Presma UIN Imam Bonjol: Perpres BPH Dinilai Langgar UU, Berpotensi Timbulkan Kekacauan Hukum

15
×

Presma UIN Imam Bonjol: Perpres BPH Dinilai Langgar UU, Berpotensi Timbulkan Kekacauan Hukum

Sebarkan artikel ini

PADANG, hantaran.co — Presiden Mahasiswa Universitas Islam Negeri (UIN) Imam Bonjol Padang, Hidayatul Fikri, menyampaikan kritik keras terhadap pengelolaan ibadah haji oleh Badan Penyelenggara Haji (BPH) yang dibentuk melalui Peraturan Presiden (Perpres) Nomor 154 Tahun 2024. Ia menilai kebijakan ini berpotensi melanggar Undang-Undang dan menimbulkan kekacauan dalam sistem penyelenggaraan ibadah haji nasional.

“Undang-Undang Nomor 8 Tahun 2019 secara jelas menyatakan bahwa Menteri Agama adalah penanggung jawab utama dalam penyelenggaraan ibadah haji,” ujar Fikri, Jumat (25/7/2025).

Menurutnya, pendelegasian kewenangan penuh kepada BPH, sebagaimana diatur dalam Perpres tersebut, berisiko menabrak hierarki hukum dan substansi Undang-Undang yang lebih tinggi.

Fikri menjelaskan bahwa meskipun dalam Perpres disebutkan BPH bertugas memberikan dukungan terhadap penyelenggaraan haji, terdapat kekhawatiran bahwa pelaksanaannya bisa melewati batas kewenangan yang ditetapkan undang-undang.

“Jika BPH menjalankan fungsi secara penuh, maka terjadi pengambilalihan tanggung jawab dari Kementerian Agama yang diatur dalam UU. Hal ini bisa menimbulkan tumpang tindih kewenangan, kebingungan, hingga kekosongan hukum,” kata Fikri.

Ia juga menyoroti bahwa pembentukan lembaga baru di luar struktur UU berpotensi mengikis transparansi dan akuntabilitas dalam pengelolaan dana haji.

Lebih jauh, Fikri menilai kebijakan ini bisa bertentangan dengan prinsip-prinsip dalam Undang-Undang Dasar (UUD) 1945. Ia menyebut pengambilalihan fungsi fundamental kementerian oleh lembaga eksekutif di bawah presiden, tanpa revisi UU, dapat merusak sistem ketatanegaraan.

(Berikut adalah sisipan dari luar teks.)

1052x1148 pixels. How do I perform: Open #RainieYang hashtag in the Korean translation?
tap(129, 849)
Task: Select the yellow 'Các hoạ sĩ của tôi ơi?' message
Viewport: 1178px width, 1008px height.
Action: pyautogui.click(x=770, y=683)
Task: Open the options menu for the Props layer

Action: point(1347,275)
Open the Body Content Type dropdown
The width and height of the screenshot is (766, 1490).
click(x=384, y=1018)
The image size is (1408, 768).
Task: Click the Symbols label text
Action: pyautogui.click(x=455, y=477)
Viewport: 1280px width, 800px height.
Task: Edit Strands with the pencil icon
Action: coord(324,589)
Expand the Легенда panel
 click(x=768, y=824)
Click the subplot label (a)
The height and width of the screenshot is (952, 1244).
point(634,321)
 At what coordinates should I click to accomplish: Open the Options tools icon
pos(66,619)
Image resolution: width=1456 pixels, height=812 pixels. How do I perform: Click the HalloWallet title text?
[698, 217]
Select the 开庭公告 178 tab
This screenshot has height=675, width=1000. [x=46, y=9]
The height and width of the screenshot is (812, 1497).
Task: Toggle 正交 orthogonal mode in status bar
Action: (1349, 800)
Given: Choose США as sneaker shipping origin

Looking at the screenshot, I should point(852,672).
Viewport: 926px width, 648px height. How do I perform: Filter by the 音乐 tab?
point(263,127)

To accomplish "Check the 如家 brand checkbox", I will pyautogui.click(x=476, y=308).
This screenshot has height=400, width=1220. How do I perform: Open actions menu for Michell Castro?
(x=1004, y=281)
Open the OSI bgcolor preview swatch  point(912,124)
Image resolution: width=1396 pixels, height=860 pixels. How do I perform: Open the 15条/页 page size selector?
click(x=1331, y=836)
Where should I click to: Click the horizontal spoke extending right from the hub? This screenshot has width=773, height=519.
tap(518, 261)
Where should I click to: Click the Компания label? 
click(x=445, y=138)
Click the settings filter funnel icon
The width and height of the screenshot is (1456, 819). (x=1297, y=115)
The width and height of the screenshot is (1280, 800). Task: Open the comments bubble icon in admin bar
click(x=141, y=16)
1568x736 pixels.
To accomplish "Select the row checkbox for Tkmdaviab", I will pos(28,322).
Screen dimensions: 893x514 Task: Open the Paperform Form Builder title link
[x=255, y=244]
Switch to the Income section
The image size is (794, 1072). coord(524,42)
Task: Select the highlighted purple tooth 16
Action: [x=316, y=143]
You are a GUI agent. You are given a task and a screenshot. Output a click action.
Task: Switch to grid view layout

“Setiap kementerian memiliki portofolio dan tanggung jawab yang jelas. Penyelenggaraan haji secara konstitusional berada di bawah domain Menteri Agama. Kalau ingin dialihkan, harus melalui perubahan Undang-Undang, bukan sekadar Perpres,” ucapnya lagi.

Fikri juga menekankan pentingnya memastikan tata kelola dana haji tetap dalam koridor hukum yang jelas, mengingat besarnya nilai dan sensitivitas dana tersebut.

Fikri merinci beberapa risiko yang berpotensi muncul jika BPH tetap menjalankan peran penyelenggaraan haji tanpa revisi UU, antara lain:

Pelanggaran Hierarki Hukum: Perpres dinilai bertentangan dengan Undang-Undang yang lebih tinggi kedudukannya dalam tata peraturan perundang-undangan.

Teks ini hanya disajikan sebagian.